* Description of the task
Within the entries below, find the portion that opens with the line containing "Click the Spotify logo icon" and closes with the line containing "Click the 4kg 미만 고양이의 경우 heading". Retype that portion exactly and only.

* Input data
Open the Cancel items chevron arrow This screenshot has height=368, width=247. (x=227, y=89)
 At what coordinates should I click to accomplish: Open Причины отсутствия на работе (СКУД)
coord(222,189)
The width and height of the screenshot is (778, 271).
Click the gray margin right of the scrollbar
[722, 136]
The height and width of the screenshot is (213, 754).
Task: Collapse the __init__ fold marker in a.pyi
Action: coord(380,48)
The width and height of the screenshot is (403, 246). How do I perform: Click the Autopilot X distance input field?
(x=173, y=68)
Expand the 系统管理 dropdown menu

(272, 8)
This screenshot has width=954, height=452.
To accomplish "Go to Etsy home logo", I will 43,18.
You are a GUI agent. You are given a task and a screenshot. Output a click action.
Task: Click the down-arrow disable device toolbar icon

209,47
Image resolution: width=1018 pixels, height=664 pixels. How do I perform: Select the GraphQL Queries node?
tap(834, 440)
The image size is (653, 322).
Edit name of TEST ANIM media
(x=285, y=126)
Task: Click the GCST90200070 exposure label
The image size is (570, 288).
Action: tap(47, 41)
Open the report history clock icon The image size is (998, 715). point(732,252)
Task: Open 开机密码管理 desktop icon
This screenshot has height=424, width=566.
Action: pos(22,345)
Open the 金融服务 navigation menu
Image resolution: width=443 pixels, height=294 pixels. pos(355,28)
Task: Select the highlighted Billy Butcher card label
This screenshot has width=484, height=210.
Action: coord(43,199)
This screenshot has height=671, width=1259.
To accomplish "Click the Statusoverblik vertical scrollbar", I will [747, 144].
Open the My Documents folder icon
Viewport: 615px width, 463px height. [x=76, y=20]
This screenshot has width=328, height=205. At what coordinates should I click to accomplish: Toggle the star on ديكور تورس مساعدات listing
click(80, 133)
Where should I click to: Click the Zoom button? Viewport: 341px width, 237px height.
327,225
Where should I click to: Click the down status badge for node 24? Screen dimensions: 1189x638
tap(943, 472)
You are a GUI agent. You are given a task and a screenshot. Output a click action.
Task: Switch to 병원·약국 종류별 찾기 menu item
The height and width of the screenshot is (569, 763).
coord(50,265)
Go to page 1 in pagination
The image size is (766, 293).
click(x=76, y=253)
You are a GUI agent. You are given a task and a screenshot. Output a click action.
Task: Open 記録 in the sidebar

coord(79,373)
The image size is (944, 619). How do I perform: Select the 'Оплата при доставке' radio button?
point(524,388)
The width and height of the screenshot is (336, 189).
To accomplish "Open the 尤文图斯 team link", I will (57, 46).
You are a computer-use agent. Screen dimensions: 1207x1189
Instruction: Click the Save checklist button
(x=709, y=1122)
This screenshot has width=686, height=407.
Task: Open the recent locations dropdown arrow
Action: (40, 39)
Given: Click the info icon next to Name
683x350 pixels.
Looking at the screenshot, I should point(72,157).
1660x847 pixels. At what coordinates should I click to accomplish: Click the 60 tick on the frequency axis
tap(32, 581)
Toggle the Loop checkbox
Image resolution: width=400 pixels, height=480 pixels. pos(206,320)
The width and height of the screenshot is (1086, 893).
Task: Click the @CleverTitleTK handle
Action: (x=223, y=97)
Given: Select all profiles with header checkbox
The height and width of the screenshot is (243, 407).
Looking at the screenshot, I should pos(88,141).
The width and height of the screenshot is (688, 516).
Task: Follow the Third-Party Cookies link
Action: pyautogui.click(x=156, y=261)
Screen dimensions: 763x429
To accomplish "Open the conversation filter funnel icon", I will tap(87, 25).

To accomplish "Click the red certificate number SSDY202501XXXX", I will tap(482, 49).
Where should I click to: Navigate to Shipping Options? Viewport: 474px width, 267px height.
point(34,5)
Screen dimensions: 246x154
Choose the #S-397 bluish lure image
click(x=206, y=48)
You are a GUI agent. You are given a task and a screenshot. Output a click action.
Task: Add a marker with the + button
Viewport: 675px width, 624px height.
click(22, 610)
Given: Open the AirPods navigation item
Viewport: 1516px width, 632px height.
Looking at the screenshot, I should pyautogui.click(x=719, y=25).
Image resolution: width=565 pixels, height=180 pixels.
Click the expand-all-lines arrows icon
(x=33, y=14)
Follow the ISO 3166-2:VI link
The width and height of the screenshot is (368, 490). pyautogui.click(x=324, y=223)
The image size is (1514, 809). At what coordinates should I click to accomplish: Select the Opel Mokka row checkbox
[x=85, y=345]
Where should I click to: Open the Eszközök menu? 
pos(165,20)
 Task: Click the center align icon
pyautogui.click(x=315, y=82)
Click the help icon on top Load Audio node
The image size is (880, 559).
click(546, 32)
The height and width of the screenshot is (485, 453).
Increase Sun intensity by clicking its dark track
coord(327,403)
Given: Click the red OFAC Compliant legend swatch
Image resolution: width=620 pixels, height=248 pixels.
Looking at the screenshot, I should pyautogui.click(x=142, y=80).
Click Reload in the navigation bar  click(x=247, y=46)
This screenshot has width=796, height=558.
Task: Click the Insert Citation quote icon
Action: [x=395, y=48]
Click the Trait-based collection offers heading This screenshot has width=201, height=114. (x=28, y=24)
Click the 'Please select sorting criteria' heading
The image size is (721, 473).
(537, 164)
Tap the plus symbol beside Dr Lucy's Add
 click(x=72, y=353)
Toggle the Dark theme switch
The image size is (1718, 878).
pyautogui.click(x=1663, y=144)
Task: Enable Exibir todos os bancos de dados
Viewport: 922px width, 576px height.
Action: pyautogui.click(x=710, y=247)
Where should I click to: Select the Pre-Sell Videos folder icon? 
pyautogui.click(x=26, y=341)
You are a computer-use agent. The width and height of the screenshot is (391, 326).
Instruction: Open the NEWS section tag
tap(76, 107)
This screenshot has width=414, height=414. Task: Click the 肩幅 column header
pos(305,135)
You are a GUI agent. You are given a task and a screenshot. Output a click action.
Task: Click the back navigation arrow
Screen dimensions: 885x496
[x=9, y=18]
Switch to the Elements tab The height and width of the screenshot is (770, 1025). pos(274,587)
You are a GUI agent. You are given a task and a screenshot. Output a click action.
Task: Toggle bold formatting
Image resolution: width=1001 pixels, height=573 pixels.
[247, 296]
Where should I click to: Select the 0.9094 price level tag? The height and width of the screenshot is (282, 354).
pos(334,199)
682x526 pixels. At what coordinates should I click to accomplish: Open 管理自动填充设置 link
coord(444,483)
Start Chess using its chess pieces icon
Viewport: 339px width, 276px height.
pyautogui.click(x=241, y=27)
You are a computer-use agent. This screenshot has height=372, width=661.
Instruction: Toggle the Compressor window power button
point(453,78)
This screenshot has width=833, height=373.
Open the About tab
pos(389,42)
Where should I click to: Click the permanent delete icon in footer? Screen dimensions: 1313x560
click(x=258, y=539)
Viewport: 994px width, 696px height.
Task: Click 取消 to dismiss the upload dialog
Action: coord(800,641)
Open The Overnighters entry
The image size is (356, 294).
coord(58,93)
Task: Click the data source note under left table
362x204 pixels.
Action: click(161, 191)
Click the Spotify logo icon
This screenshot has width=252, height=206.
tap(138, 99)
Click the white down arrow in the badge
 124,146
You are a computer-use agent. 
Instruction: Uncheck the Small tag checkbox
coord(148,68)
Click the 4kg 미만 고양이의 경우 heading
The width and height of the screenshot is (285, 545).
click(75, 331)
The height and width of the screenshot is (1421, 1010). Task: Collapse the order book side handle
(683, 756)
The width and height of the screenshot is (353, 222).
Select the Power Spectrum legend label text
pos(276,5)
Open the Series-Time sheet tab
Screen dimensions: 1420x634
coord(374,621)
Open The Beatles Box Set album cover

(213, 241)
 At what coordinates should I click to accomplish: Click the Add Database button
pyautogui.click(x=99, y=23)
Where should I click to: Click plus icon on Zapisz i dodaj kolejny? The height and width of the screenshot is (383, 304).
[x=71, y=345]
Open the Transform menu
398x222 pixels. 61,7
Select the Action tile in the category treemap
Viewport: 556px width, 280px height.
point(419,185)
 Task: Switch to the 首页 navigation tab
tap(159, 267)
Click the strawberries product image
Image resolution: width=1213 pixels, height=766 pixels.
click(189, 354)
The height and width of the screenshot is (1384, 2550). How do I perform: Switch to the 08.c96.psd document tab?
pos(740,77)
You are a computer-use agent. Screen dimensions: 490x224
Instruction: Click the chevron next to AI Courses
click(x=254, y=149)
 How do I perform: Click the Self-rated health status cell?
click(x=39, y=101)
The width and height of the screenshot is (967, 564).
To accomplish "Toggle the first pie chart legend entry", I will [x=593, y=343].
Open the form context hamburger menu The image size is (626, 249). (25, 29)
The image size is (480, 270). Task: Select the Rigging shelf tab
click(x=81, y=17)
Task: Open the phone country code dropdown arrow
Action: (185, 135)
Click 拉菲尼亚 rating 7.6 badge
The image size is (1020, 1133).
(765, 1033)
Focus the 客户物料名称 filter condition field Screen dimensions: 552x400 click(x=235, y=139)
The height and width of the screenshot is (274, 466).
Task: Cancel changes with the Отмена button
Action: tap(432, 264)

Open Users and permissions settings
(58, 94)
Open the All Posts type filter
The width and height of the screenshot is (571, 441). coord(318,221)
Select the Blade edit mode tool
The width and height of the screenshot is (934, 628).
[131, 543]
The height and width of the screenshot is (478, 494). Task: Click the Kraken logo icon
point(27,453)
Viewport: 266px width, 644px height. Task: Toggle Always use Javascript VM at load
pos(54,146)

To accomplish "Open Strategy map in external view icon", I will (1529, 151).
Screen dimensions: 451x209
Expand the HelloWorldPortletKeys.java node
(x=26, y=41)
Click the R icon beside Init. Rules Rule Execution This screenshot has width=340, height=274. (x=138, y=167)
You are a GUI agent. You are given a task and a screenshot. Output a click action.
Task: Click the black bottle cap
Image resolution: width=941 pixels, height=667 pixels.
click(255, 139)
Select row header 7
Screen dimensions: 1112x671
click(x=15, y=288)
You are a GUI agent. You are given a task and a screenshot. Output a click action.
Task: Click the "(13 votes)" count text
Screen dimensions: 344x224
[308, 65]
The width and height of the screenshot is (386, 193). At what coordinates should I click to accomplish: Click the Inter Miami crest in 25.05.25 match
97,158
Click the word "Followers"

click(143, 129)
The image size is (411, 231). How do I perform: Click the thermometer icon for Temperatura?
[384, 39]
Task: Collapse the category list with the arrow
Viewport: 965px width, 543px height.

* Expected answer
Click the Spotify logo icon
This screenshot has width=252, height=206.
tap(138, 99)
Click the white down arrow in the badge
 124,146
You are a computer-use agent. 
Instruction: Uncheck the Small tag checkbox
coord(148,68)
Click the 4kg 미만 고양이의 경우 heading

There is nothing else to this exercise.